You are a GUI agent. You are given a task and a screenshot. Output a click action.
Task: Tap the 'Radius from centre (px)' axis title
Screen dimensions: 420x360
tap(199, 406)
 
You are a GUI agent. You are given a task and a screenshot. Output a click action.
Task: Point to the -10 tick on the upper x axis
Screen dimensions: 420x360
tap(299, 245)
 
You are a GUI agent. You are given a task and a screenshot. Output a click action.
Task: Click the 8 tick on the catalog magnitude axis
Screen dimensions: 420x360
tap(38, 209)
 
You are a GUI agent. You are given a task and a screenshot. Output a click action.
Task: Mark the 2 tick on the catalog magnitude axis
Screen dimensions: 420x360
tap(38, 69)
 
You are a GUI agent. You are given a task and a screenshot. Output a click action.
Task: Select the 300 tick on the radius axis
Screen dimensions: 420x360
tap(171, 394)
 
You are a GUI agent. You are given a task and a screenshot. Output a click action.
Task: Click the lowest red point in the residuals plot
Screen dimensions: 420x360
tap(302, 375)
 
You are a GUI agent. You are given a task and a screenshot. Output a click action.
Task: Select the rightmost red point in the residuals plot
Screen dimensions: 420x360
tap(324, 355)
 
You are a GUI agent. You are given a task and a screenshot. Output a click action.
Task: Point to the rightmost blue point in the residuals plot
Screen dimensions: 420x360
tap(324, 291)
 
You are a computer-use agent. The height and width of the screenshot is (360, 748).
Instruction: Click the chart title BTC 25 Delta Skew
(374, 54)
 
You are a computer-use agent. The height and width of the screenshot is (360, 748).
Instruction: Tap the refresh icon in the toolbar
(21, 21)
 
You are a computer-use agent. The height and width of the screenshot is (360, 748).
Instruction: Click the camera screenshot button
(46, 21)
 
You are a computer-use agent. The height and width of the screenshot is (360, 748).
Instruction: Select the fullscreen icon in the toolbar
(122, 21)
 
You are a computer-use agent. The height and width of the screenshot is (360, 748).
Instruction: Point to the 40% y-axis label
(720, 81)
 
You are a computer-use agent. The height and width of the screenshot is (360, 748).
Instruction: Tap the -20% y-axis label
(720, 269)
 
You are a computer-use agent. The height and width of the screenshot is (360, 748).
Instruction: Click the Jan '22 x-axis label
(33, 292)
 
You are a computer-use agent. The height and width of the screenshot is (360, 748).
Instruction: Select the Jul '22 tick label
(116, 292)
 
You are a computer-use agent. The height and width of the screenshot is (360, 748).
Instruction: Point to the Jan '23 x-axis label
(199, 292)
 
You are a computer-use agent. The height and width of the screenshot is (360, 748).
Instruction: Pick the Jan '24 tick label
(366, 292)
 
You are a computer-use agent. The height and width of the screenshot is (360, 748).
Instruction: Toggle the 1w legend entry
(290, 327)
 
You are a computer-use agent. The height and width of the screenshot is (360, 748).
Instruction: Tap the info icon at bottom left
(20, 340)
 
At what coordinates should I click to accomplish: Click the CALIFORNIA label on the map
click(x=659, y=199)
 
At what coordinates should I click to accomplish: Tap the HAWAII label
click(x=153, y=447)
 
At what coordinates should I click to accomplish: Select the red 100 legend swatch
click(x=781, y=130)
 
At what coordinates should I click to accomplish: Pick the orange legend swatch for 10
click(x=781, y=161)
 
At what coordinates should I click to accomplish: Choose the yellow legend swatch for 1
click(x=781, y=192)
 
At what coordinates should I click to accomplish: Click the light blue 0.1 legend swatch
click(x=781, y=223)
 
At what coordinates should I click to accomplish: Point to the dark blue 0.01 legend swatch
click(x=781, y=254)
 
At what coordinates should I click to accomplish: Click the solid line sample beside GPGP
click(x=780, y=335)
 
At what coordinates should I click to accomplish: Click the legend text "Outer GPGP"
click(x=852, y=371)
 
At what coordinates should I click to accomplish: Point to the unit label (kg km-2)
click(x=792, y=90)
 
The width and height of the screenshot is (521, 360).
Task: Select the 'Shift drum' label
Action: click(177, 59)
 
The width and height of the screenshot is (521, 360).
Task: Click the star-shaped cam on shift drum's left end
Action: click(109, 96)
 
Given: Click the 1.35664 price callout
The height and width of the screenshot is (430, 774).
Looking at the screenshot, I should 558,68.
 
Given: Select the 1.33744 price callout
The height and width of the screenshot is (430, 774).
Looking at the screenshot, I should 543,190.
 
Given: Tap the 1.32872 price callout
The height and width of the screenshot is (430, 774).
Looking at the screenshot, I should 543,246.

----

▶ **What is needed**:
Rescale the part that opens with the line containing "Given: Click the 1.35664 price callout" and closes with the line containing "Given: Tap the 1.32872 price callout". Write out only those lines again, requests included, and multiply each click coordinate in the answers by 1.35, rounding to the nearest whole number with halves rounded up.

▶ **Exercise output**:
Given: Click the 1.35664 price callout
The height and width of the screenshot is (430, 774).
Looking at the screenshot, I should 753,92.
 
Given: Select the 1.33744 price callout
The height and width of the screenshot is (430, 774).
Looking at the screenshot, I should 733,257.
 
Given: Tap the 1.32872 price callout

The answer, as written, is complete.